What we see happening is that the children of this hospital play with their family and friends. A child in a wheelchair can roll or throw a ball and join other kids in play. That’s why this sports cage is amazing: Children with or without a disability come together and play in unison. It’s great to see that our sports cage inspires children to get to know and recognize his/her boundaries. It’s a place where children can play and exercise and just have a good time. One of the main advantages of this sports cage is that it’s interactive in terms of sound, lighting, and invitation. You can play by yourself or with others. That makes it very challenging.
In the meantime, Jochem Uytdehaage is engaging in a fun game of Speed Sutu with a patient. Who can shoot the ball the hardest? The wall can measure how hard you’ve hit it.
I’m a strong believer that children, in whatever form, whether they are sick or healthy, can simply enjoy a good workout. This interactive sports cage is a party in itself. You get an interactive response when you shoot the ball. It makes me very happy. It’s a nice outdoor area. This gives children pleasure, which is the best thing there is.
A sports roof terrace like this was the only one of it’s kind at the time. In the meantime, a new one has recently been established at the Antwerp University Hospital (Belgium). Another one is in the making at the Montana Children’s Medical Center (United States). The sports roof terrace at Antwerp was realized in collaboration with the Jan Vertonghen Foundation. Jan Vertonghen is a Belgian international Soccer Player.
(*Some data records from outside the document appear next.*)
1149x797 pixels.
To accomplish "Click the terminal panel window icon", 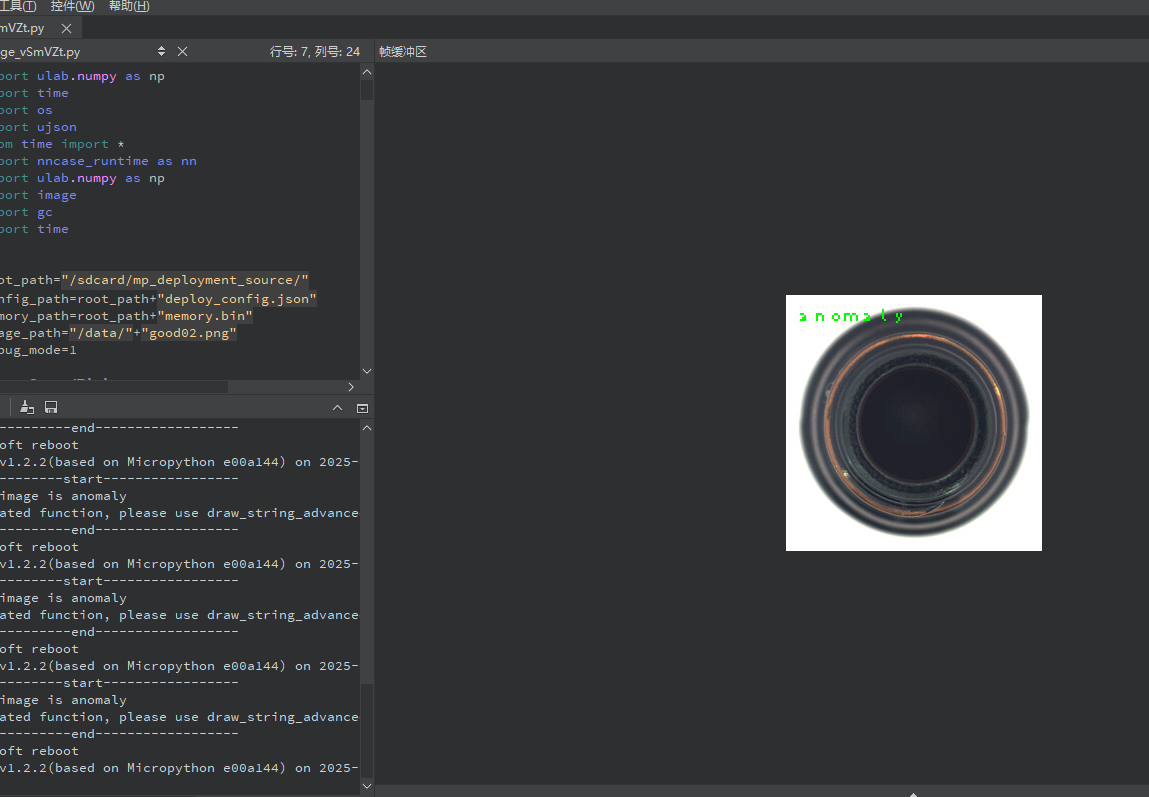I will [x=362, y=408].
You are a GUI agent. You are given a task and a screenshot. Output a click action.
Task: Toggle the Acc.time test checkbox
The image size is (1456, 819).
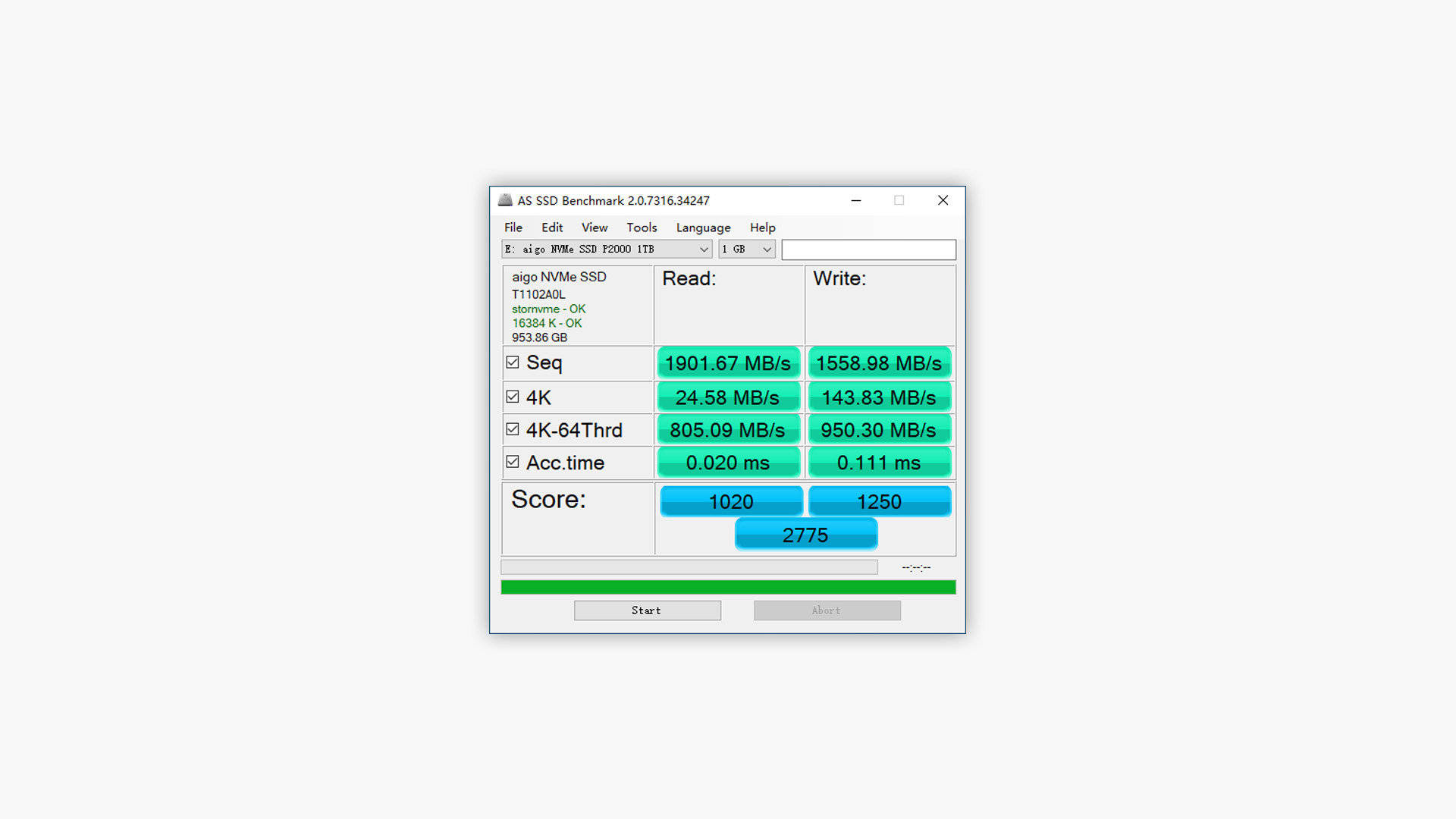point(513,462)
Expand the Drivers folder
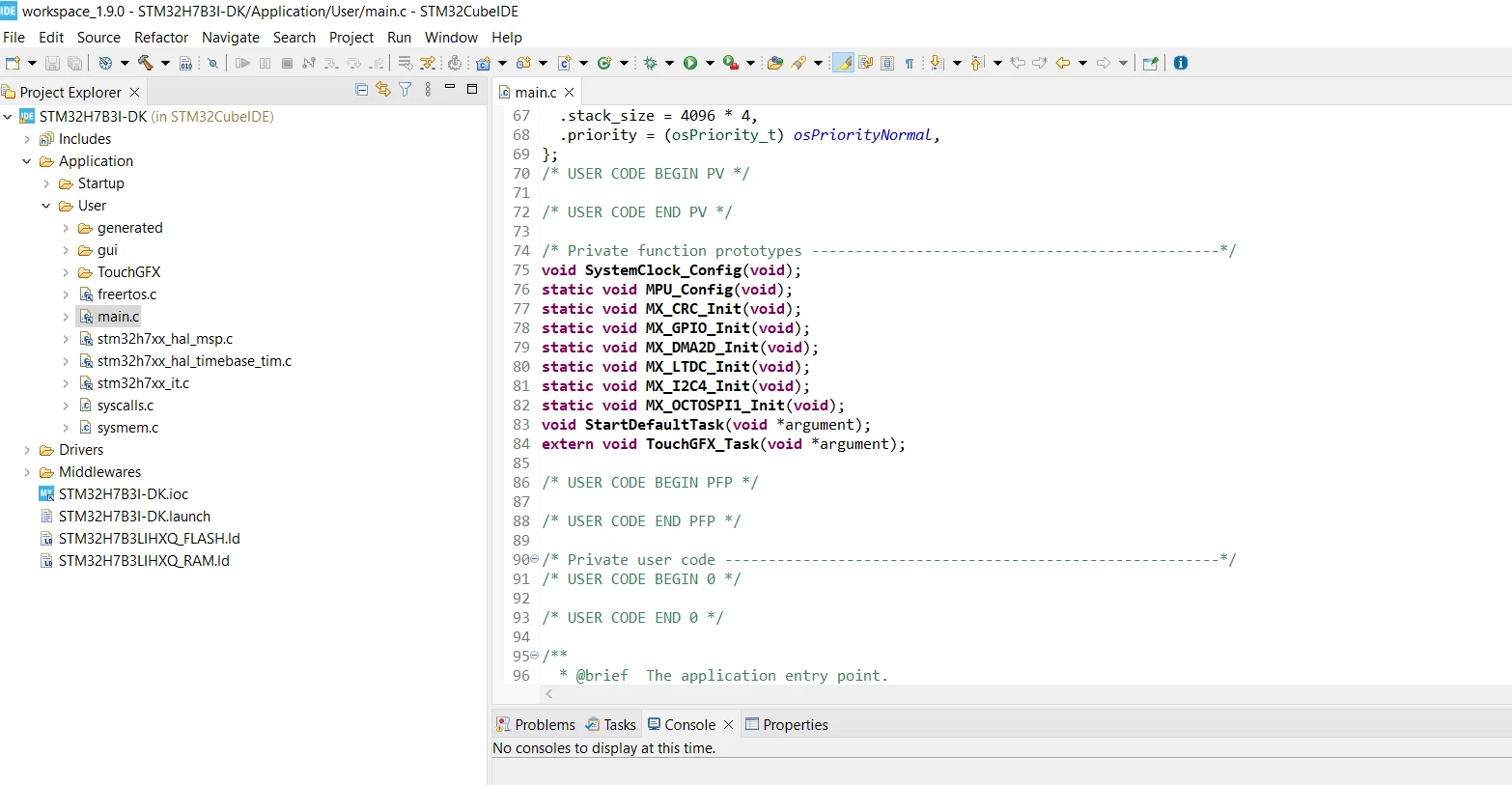1512x785 pixels. 27,450
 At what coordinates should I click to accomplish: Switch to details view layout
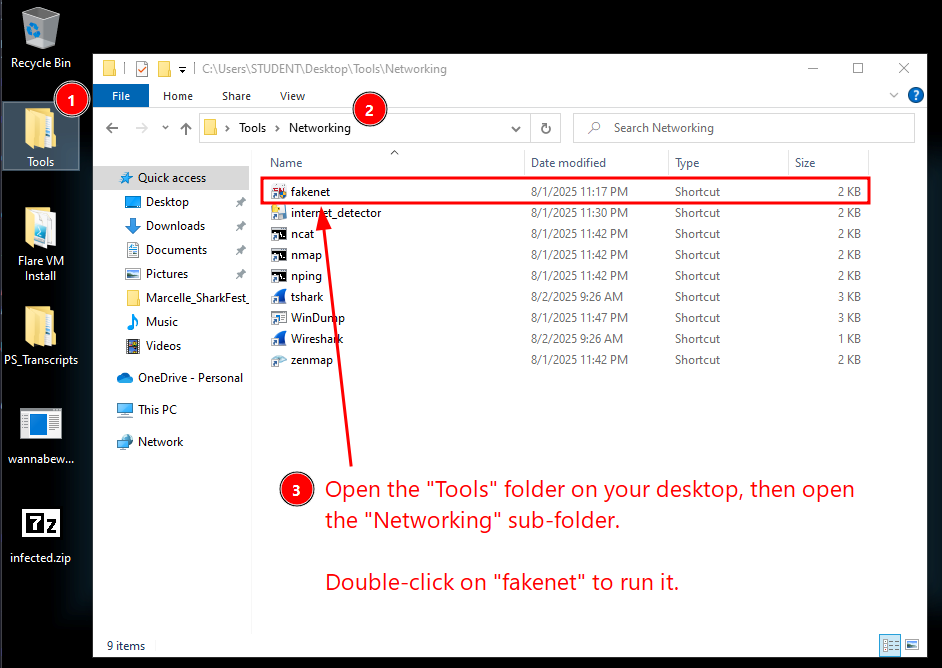pos(888,645)
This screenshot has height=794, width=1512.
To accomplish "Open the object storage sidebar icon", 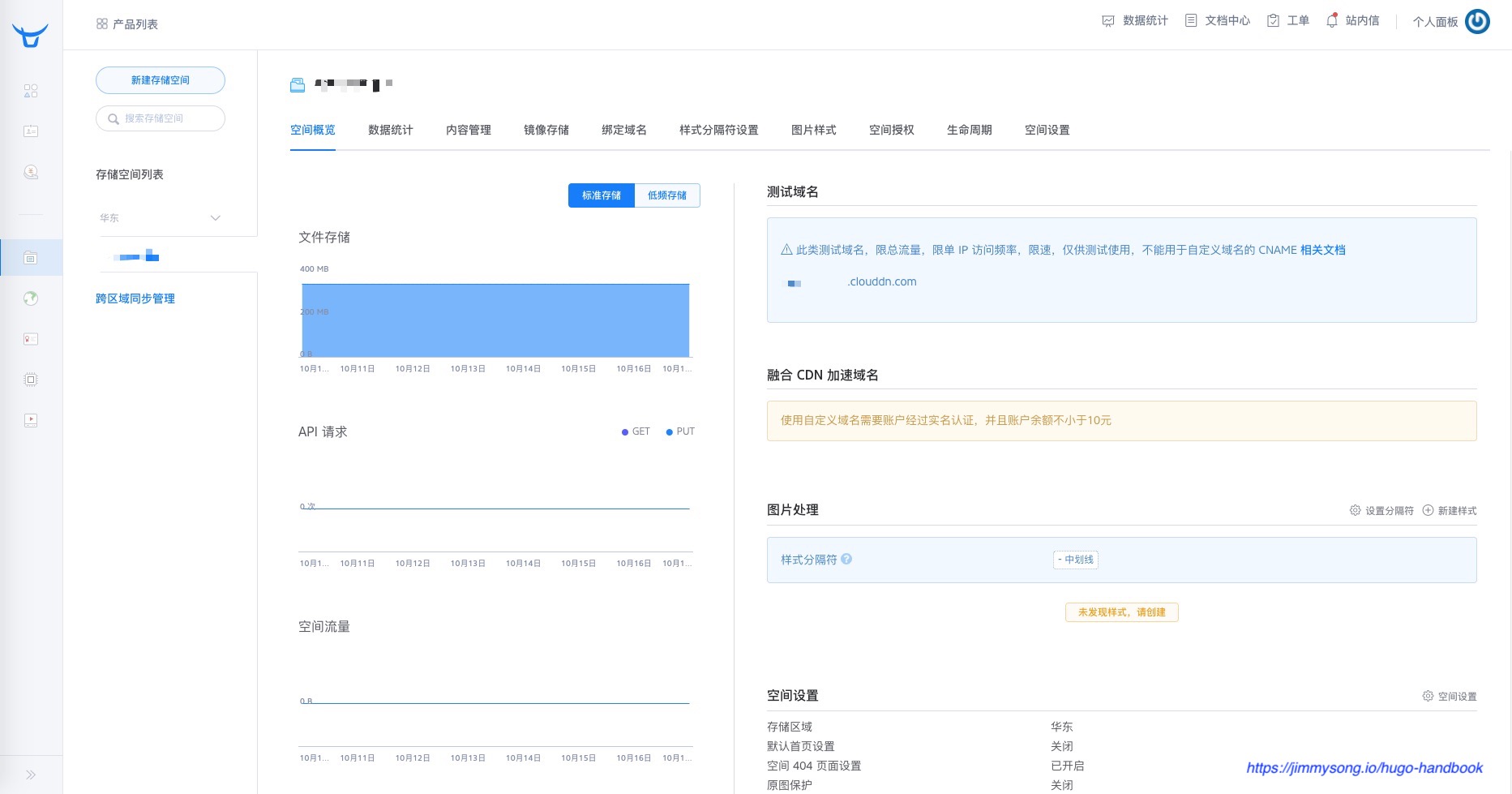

Jochem Uytdehaaghe is not surprised about the (international) interest.
I think it’s incredibly valuable to invest in this concept because it will continuously reoccur. Children start playing more, either with friends or family, to become healthier and boost motoric skills at the same time. It’s the entire experience people get that makes it valuable, which comes with a price tag. But looking at the bigger picture makes it all, the more worth it: investing in the future of children.